Bruxelles, 21 juin 2012 – En cette journée internationale des réfugiés, la Ligue des droits de l’Homme et Bruxelles Laïque demandent aux autorités gouvernementales de cesser de véhiculer l’idée selon laquelle les demandeurs d’asile Roms originaires des Balkans ou de pays de l’Union européenne sont a priori de « faux demandeurs d’asile » et de simples « migrants économiques ». 

Cette minorité souffre, depuis des siècles, de profondes discriminations raciales: exclusion des enfants Roms de l’enseignement ordinaire ou leur placement dans des écoles pour enfants à déficiences intellectuelles, conditions de vie insalubres (pas d’accès à l’eau et à l’électricité), expulsions forcées fréquentes sans relogement, exclusion quasi-totale des Roms des emplois convenables en Europe, etc.

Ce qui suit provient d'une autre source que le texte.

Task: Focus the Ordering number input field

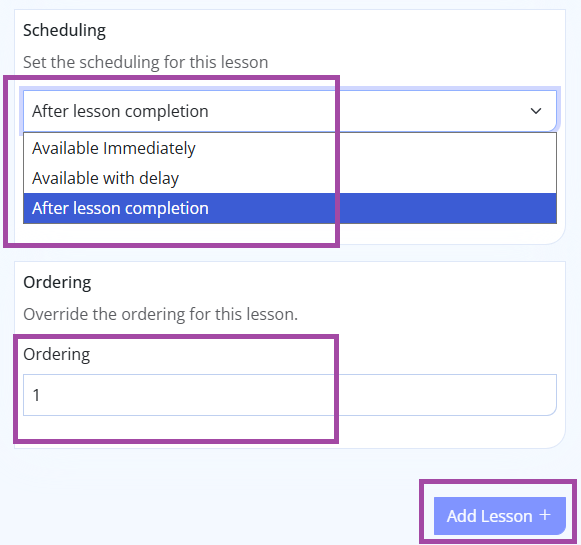Action: pos(290,395)
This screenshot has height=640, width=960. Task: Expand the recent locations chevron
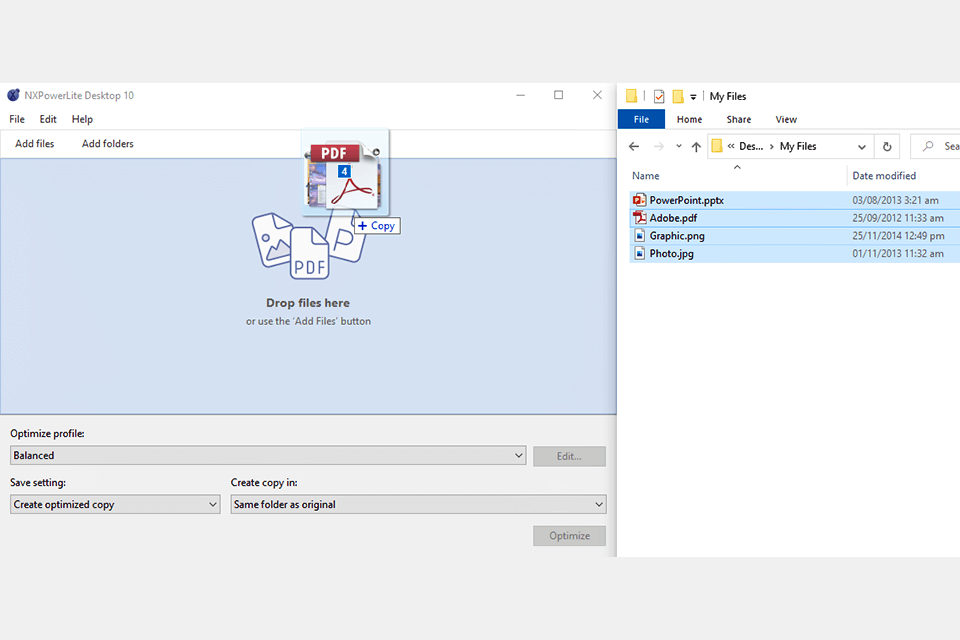pyautogui.click(x=679, y=147)
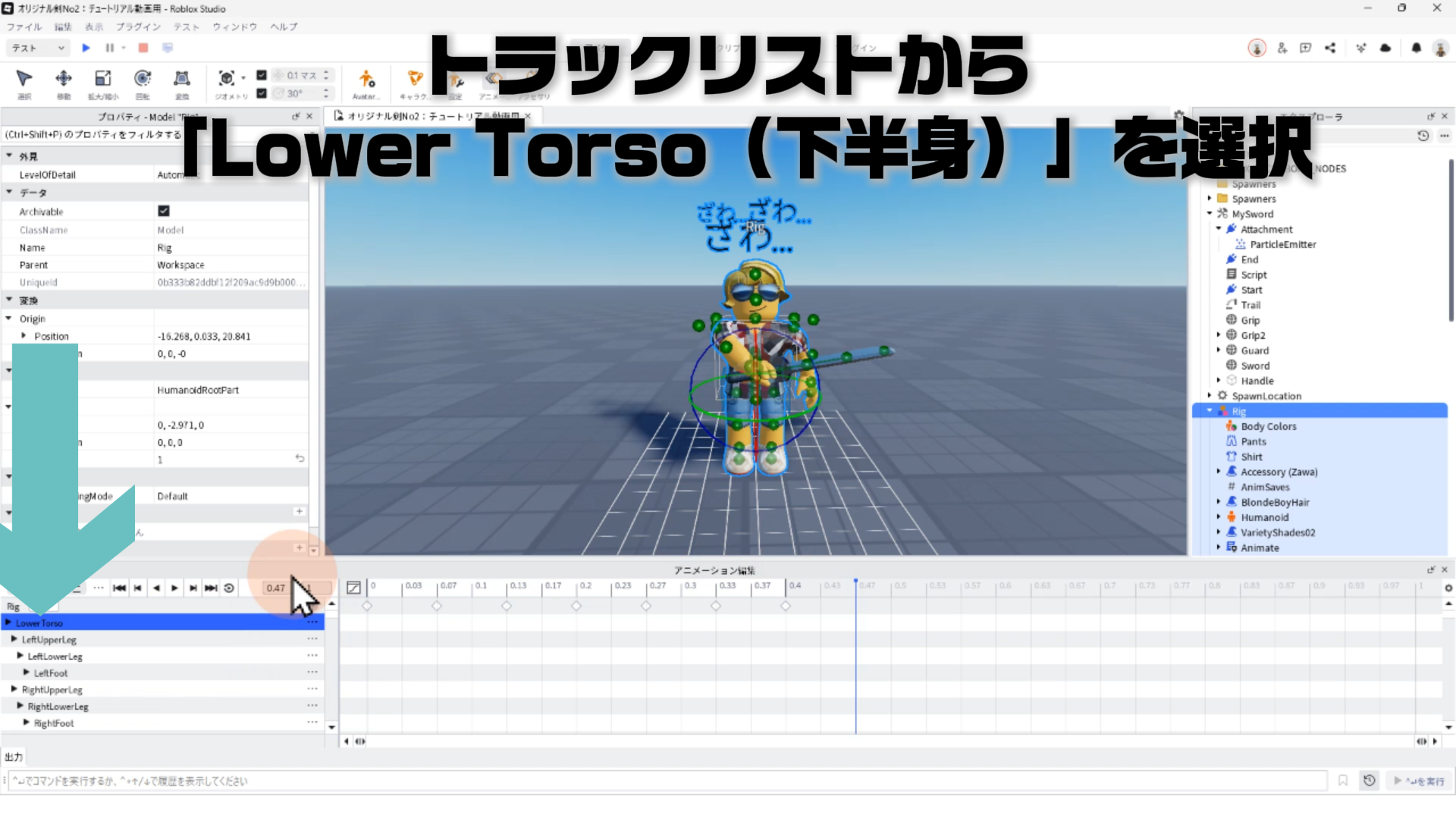
Task: Click the Select (選択) arrow tool
Action: (24, 79)
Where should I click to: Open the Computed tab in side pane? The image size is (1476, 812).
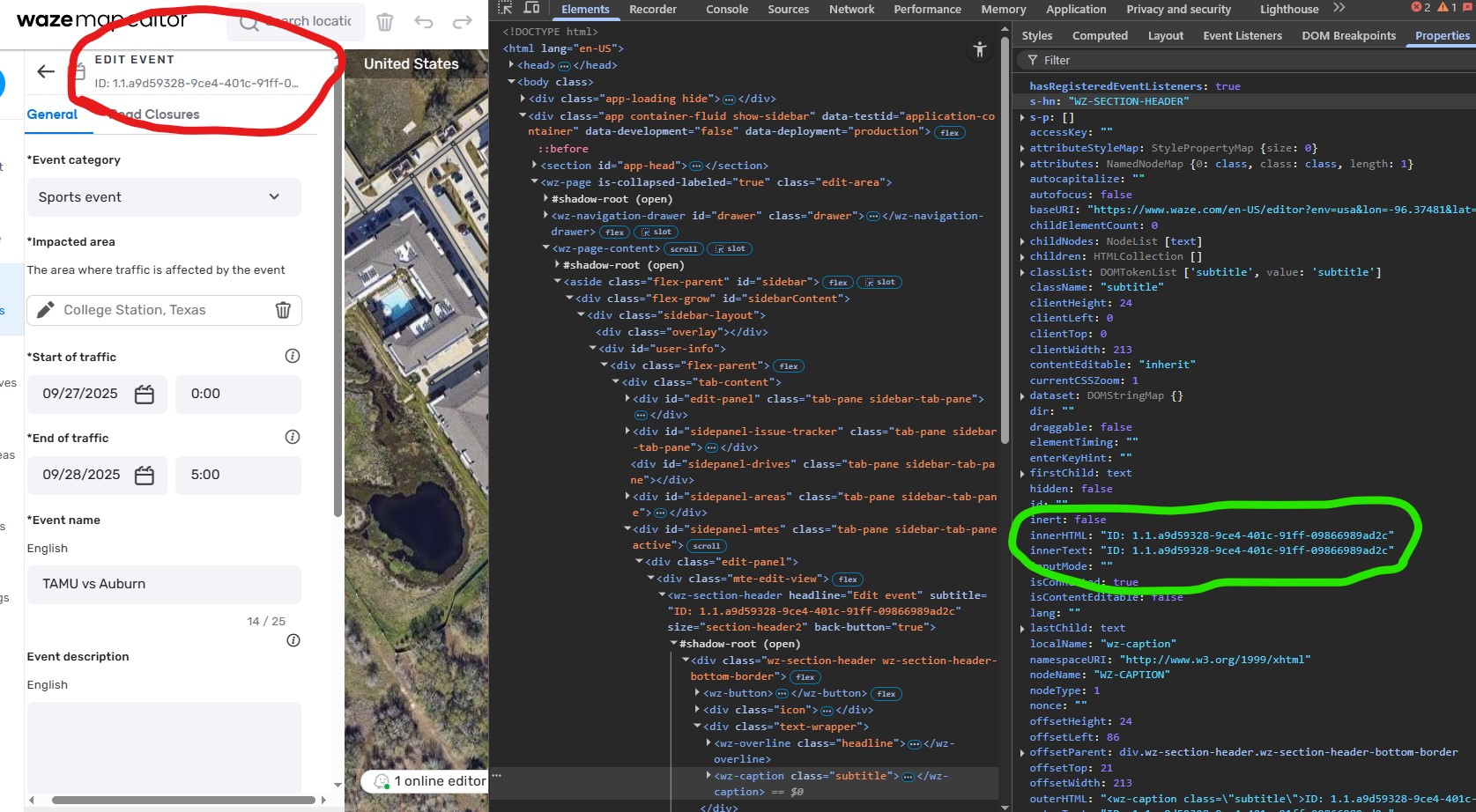click(1100, 36)
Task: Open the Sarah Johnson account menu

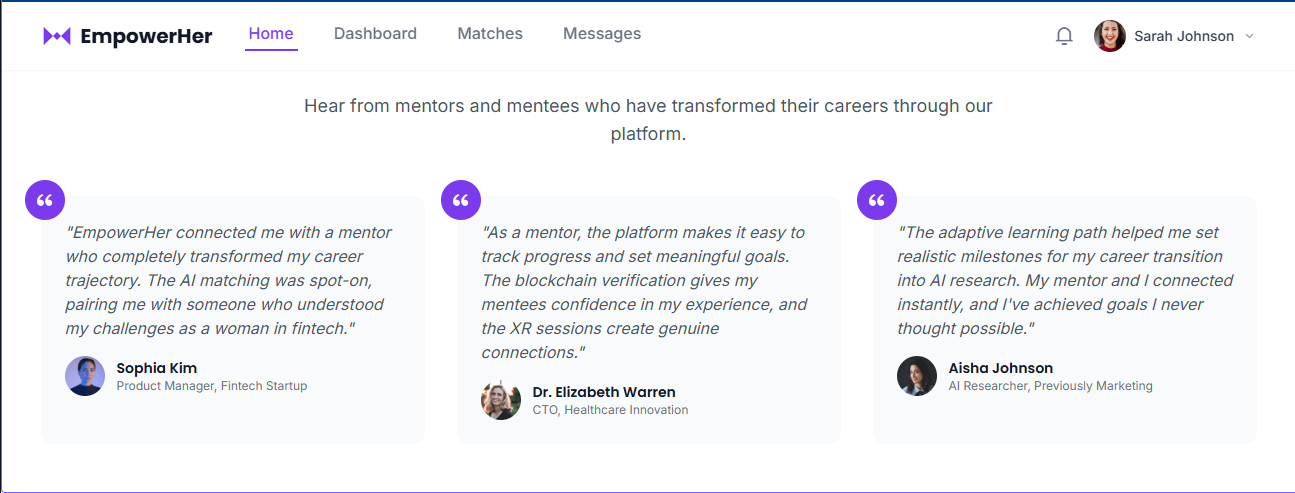Action: point(1183,36)
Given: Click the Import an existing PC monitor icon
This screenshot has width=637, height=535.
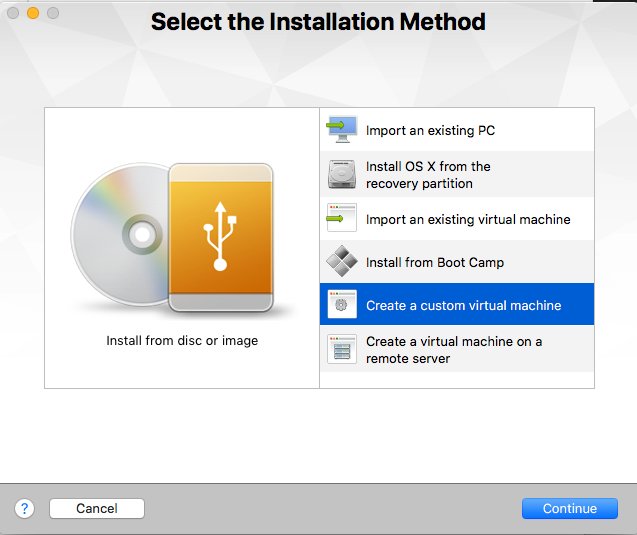Looking at the screenshot, I should click(x=342, y=130).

Ces violations ont été condamnées par la Cour européenne des droits de l’Homme. Elle  s’est prononcée à maintes reprises à l’encontre, entre autres, de la Slovaquie (cas de stérilisations forcées de femmes Roms), de la Roumanie (Roms chassés violemment de leur village et maison), ou encore de la République tchèque, de la Grèce et de la Croatie (faits de ségrégation dans les écoles).

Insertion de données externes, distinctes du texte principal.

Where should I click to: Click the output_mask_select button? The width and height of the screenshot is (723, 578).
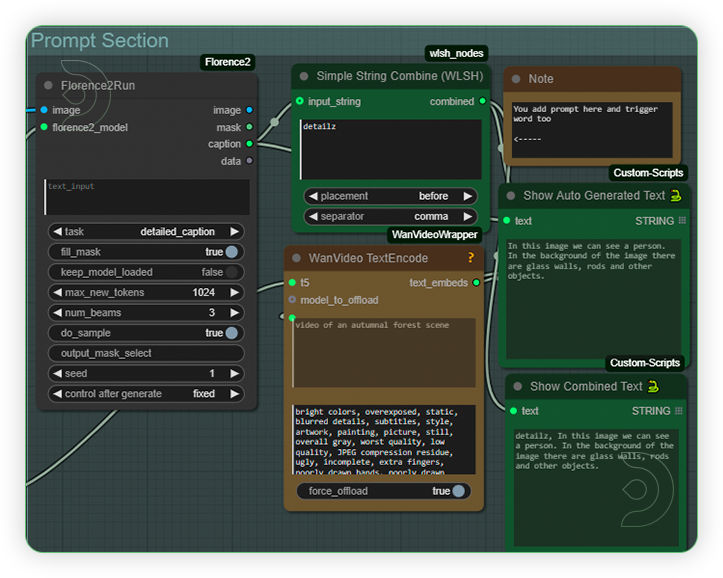tap(146, 353)
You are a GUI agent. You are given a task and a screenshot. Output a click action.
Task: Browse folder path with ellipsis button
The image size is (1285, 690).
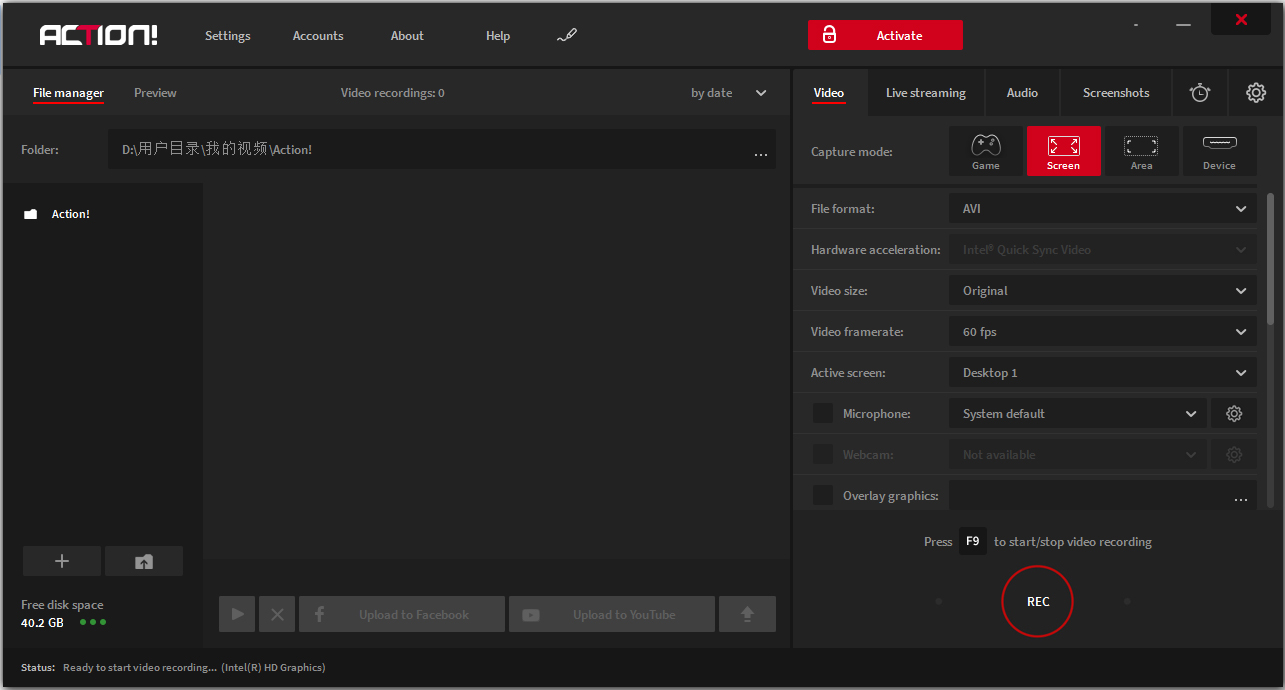click(760, 151)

A ces discriminations se greffe une augmentation des violences racistes contre les Roms en Europe.

Ces situations sont inacceptables. Elles nous imposent d’accueillir ces quelques milliers de personnes.

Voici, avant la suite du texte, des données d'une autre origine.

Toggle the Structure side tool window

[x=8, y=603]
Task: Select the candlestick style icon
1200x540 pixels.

Comme le souligne l’ancien commissaire aux droits de l’Homme du Conseil de l’Europe, Thomas Hammarberg, le fort pourcentage de Roms qui demandent l’asile parmi les personnes originaires des Balkans est simplement le reflet de la situation qu’ils vivent là bas. C’est pourquoi il est fondamental d’assurer l’accès des Roms au mécanisme de protection sur un pied d’égalité avec les autres personnes, notamment pour ce qui concerne les procédures d’asile .

La Belgique a fait tout le contraire en adoptant, le 26 mai dernier, un arrêté royal établissant une liste des pays d’origine sûrs et en y inscrivant, en plus de l’Inde, les pays des Balkans (Macédoine, Kosovo, Serbie, Monténégro, Albanie, Bosnie-Herzégovine). Conséquences : un demandeur d’asile originaire des Balkans voit la charge de la preuve de la persécution alourdie, sa demande traitée de manière expresse (en 15 jours) et son droit de recours contre un éventuel refus réduit et dépourvu d’effet suspensif. Il devient dès lors extrêmement difficile pour un Rom de se voir reconnaître le statut de réfugié en Belgique.

Pourtant, un certain nombre de ressortissants des pays précités, majoritairement des Roms, se voyaient reconnaître jusqu’à présent le statut de réfugié à cause de persécutions subies dans leur pays d’origine. Pourquoi, dès lors que des persécutions sont avérées, considérer ces pays comme sûrs a priori?

Bruxelles Laïque et la LDH demandent aux autorités de supprimer cette présomption de fausseté, qui revient à nier la réalité de leur situation.

Elles demandent aux autorités d’assurer un accueil en conformité avec la dignité humaine des personnes d’origine Roms fuyant les discriminations, qu’elles soient ou non ressortissantes d’un Etat membre de l’Union européenne, en poursuivant l’objectif d’intégrer cette population et de la mettre en mesure de contribuer et de prendre une place dans la société.